What you should do ▸ Rewrite the items below, replacing every occurrence of "GUI agent" with "interface agent" and leaving everything else unchanged.

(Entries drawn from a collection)
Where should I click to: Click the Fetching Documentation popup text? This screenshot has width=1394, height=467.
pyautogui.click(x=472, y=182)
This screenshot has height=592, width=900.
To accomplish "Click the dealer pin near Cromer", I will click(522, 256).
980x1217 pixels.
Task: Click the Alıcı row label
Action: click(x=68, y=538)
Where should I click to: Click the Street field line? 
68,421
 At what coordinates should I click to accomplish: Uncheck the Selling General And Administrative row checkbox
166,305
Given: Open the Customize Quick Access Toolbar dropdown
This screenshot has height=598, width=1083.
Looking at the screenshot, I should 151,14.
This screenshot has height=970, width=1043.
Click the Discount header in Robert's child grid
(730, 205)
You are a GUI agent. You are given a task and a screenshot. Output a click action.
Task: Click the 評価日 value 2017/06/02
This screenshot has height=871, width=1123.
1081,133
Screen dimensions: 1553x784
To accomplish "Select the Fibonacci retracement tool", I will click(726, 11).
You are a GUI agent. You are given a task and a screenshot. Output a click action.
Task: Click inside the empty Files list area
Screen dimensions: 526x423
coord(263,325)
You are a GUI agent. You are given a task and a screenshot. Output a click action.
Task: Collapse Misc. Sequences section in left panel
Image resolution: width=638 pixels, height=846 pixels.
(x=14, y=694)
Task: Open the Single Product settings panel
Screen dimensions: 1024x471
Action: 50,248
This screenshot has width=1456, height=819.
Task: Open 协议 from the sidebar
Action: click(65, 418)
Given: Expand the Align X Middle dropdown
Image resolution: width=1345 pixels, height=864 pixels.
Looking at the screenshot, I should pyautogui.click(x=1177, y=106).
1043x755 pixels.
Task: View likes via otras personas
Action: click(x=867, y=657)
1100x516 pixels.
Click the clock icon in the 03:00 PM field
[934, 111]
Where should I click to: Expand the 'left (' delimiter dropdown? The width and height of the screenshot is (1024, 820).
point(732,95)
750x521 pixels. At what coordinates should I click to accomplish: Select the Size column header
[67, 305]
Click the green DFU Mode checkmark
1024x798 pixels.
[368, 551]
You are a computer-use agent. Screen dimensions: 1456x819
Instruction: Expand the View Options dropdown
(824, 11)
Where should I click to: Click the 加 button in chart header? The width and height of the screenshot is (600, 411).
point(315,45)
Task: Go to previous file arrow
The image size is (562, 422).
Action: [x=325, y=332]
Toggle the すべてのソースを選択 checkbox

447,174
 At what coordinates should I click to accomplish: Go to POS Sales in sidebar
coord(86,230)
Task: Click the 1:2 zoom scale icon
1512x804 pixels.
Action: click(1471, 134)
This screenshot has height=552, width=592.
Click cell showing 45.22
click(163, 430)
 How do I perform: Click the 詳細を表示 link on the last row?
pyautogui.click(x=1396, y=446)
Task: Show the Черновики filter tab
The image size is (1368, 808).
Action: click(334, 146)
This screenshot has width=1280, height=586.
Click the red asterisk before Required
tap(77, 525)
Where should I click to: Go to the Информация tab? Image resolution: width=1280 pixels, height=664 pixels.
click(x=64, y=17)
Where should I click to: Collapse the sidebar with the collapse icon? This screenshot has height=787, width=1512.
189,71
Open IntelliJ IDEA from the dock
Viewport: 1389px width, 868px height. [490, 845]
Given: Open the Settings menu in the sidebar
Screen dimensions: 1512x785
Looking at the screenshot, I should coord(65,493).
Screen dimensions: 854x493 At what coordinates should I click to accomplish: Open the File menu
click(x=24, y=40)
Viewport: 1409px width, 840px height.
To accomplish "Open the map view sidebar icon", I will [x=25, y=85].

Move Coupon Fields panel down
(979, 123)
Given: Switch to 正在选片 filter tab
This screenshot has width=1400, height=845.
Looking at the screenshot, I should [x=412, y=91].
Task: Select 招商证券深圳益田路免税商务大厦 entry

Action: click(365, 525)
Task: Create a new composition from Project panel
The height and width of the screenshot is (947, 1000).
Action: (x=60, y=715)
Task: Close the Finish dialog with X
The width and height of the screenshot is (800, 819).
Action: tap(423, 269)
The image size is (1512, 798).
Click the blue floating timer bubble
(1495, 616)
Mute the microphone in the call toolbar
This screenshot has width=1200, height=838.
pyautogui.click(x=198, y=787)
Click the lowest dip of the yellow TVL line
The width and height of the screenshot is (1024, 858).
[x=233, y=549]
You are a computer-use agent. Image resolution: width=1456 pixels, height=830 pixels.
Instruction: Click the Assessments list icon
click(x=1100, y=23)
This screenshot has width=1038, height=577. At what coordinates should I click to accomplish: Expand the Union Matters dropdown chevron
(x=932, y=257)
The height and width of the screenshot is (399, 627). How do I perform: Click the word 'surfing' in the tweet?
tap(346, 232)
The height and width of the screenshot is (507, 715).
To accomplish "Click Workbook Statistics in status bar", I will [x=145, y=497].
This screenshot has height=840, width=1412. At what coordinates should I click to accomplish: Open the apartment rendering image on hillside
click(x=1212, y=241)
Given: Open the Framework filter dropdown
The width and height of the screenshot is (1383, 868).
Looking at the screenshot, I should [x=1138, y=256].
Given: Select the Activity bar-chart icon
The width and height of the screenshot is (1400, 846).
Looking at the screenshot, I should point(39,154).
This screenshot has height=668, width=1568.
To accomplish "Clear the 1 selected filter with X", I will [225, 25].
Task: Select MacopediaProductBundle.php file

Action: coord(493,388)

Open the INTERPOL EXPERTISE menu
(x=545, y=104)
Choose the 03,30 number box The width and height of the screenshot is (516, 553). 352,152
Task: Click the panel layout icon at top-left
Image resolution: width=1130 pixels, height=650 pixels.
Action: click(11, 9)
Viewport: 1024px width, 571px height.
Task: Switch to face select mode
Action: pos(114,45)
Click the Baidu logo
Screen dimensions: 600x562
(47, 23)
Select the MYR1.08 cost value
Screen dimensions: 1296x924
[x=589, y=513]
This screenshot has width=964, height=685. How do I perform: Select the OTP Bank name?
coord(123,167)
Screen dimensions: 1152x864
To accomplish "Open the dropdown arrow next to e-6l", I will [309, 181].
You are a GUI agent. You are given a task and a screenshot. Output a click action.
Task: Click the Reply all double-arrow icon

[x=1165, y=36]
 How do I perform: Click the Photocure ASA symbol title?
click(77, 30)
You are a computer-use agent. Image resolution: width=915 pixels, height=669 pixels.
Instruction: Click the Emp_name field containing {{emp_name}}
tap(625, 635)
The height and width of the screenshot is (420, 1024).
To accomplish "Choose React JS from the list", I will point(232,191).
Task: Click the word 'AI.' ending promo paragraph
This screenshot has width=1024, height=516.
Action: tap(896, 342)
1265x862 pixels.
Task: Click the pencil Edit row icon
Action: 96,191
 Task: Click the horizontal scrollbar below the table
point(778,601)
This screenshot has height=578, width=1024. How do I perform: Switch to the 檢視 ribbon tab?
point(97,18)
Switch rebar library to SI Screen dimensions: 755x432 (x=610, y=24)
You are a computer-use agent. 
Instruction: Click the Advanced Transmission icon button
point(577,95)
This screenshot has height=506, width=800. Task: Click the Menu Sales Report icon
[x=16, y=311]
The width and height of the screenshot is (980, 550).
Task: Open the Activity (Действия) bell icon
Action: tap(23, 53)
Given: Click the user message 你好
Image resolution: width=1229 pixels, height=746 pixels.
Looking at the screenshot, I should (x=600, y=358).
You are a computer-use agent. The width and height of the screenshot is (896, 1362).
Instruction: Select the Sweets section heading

Solution for this exercise ▸
Where should I click to: Click the Fetching Documentation popup text? This screenshot has width=1394, height=467.
pyautogui.click(x=472, y=182)
This screenshot has height=592, width=900.
To accomplish "Click the dealer pin near Cromer", I will click(522, 256).
980x1217 pixels.
Task: Click the Alıcı row label
Action: click(x=68, y=538)
Where should I click to: Click the Street field line? 
68,421
 At what coordinates should I click to accomplish: Uncheck the Selling General And Administrative row checkbox
166,305
Given: Open the Customize Quick Access Toolbar dropdown
This screenshot has height=598, width=1083.
Looking at the screenshot, I should 151,14.
This screenshot has height=970, width=1043.
Click the Discount header in Robert's child grid
(730, 205)
You are a interface agent. You are given a task and a screenshot. Output a click action.
Task: Click the 評価日 value 2017/06/02
This screenshot has height=871, width=1123.
1081,133
Screen dimensions: 1553x784
To accomplish "Select the Fibonacci retracement tool", I will click(726, 11).
You are a interface agent. You are given a task and a screenshot. Output a click action.
Task: Click inside the empty Files list area
Screen dimensions: 526x423
coord(263,325)
You are a interface agent. You are given a task and a screenshot. Output a click action.
Task: Collapse Misc. Sequences section in left panel
Image resolution: width=638 pixels, height=846 pixels.
(x=14, y=694)
Task: Open the Single Product settings panel
Screen dimensions: 1024x471
Action: 50,248
This screenshot has width=1456, height=819.
Task: Open 协议 from the sidebar
Action: click(65, 418)
Given: Expand the Align X Middle dropdown
Image resolution: width=1345 pixels, height=864 pixels.
Looking at the screenshot, I should pyautogui.click(x=1177, y=106).
1043x755 pixels.
Task: View likes via otras personas
Action: click(x=867, y=657)
1100x516 pixels.
Click the clock icon in the 03:00 PM field
[934, 111]
Where should I click to: Expand the 'left (' delimiter dropdown? The width and height of the screenshot is (1024, 820).
point(732,95)
750x521 pixels. At what coordinates should I click to accomplish: Select the Size column header
[67, 305]
Click the green DFU Mode checkmark
1024x798 pixels.
[368, 551]
You are a computer-use agent. Screen dimensions: 1456x819
Instruction: Expand the View Options dropdown
(824, 11)
Where should I click to: Click the 加 button in chart header? The width and height of the screenshot is (600, 411).
point(315,45)
Task: Go to previous file arrow
The image size is (562, 422).
Action: [x=325, y=332]
Toggle the すべてのソースを選択 checkbox

447,174
 At what coordinates should I click to accomplish: Go to POS Sales in sidebar
coord(86,230)
Task: Click the 1:2 zoom scale icon
1512x804 pixels.
Action: click(1471, 134)
This screenshot has height=552, width=592.
Click cell showing 45.22
click(163, 430)
 How do I perform: Click the 詳細を表示 link on the last row?
pyautogui.click(x=1396, y=446)
Task: Show the Черновики filter tab
The image size is (1368, 808).
Action: click(334, 146)
This screenshot has width=1280, height=586.
Click the red asterisk before Required
tap(77, 525)
Where should I click to: Go to the Информация tab? Image resolution: width=1280 pixels, height=664 pixels.
click(x=64, y=17)
Where should I click to: Collapse the sidebar with the collapse icon? This screenshot has height=787, width=1512.
189,71
Open IntelliJ IDEA from the dock
Viewport: 1389px width, 868px height. [490, 845]
Given: Open the Settings menu in the sidebar
Screen dimensions: 1512x785
Looking at the screenshot, I should coord(65,493).
Screen dimensions: 854x493 At what coordinates should I click to accomplish: Open the File menu
click(x=24, y=40)
Viewport: 1409px width, 840px height.
To accomplish "Open the map view sidebar icon", I will [x=25, y=85].

Move Coupon Fields panel down
(979, 123)
Given: Switch to 正在选片 filter tab
This screenshot has width=1400, height=845.
Looking at the screenshot, I should [x=412, y=91].
Task: Select 招商证券深圳益田路免税商务大厦 entry

Action: click(365, 525)
Task: Create a new composition from Project panel
The height and width of the screenshot is (947, 1000).
Action: (x=60, y=715)
Task: Close the Finish dialog with X
The width and height of the screenshot is (800, 819).
Action: tap(423, 269)
The image size is (1512, 798).
Click the blue floating timer bubble
(1495, 616)
Mute the microphone in the call toolbar
This screenshot has width=1200, height=838.
pyautogui.click(x=198, y=787)
Click the lowest dip of the yellow TVL line
The width and height of the screenshot is (1024, 858).
[x=233, y=549]
You are a computer-use agent. Image resolution: width=1456 pixels, height=830 pixels.
Instruction: Click the Assessments list icon
click(x=1100, y=23)
This screenshot has width=1038, height=577. At what coordinates should I click to accomplish: Expand the Union Matters dropdown chevron
(x=932, y=257)
The height and width of the screenshot is (399, 627). How do I perform: Click the word 'surfing' in the tweet?
tap(346, 232)
The height and width of the screenshot is (507, 715).
To accomplish "Click Workbook Statistics in status bar", I will [x=145, y=497].
This screenshot has height=840, width=1412. At what coordinates should I click to accomplish: Open the apartment rendering image on hillside
click(x=1212, y=241)
Given: Open the Framework filter dropdown
The width and height of the screenshot is (1383, 868).
Looking at the screenshot, I should [x=1138, y=256].
Given: Select the Activity bar-chart icon
The width and height of the screenshot is (1400, 846).
Looking at the screenshot, I should point(39,154).
This screenshot has height=668, width=1568.
To accomplish "Clear the 1 selected filter with X", I will [225, 25].
Task: Select MacopediaProductBundle.php file

Action: coord(493,388)

Open the INTERPOL EXPERTISE menu
(x=545, y=104)
Choose the 03,30 number box The width and height of the screenshot is (516, 553). 352,152
Task: Click the panel layout icon at top-left
Image resolution: width=1130 pixels, height=650 pixels.
Action: click(11, 9)
Viewport: 1024px width, 571px height.
Task: Switch to face select mode
Action: pos(114,45)
Click the Baidu logo
Screen dimensions: 600x562
(47, 23)
Select the MYR1.08 cost value
Screen dimensions: 1296x924
[x=589, y=513]
This screenshot has width=964, height=685. How do I perform: Select the OTP Bank name?
coord(123,167)
Screen dimensions: 1152x864
To accomplish "Open the dropdown arrow next to e-6l", I will [309, 181].
You are a interface agent. You are given a task and a screenshot. Output a click action.
Task: Click the Reply all double-arrow icon

[x=1165, y=36]
 How do I perform: Click the Photocure ASA symbol title?
click(77, 30)
You are a computer-use agent. Image resolution: width=915 pixels, height=669 pixels.
Instruction: Click the Emp_name field containing {{emp_name}}
tap(625, 635)
The height and width of the screenshot is (420, 1024).
To accomplish "Choose React JS from the list", I will point(232,191).
Task: Click the word 'AI.' ending promo paragraph
This screenshot has width=1024, height=516.
Action: tap(896, 342)
1265x862 pixels.
Task: Click the pencil Edit row icon
Action: 96,191
 Task: Click the horizontal scrollbar below the table
point(778,601)
This screenshot has height=578, width=1024. How do I perform: Switch to the 檢視 ribbon tab?
point(97,18)
Switch rebar library to SI Screen dimensions: 755x432 (x=610, y=24)
You are a computer-use agent. 
Instruction: Click the Advanced Transmission icon button
point(577,95)
This screenshot has height=506, width=800. Task: Click the Menu Sales Report icon
[x=16, y=311]
The width and height of the screenshot is (980, 550).
Task: Open the Activity (Действия) bell icon
Action: tap(23, 53)
Given: Click the user message 你好
Image resolution: width=1229 pixels, height=746 pixels.
Looking at the screenshot, I should (x=600, y=358).
You are a computer-use agent. The width and height of the screenshot is (896, 1362).
Instruction: Select the Sweets section heading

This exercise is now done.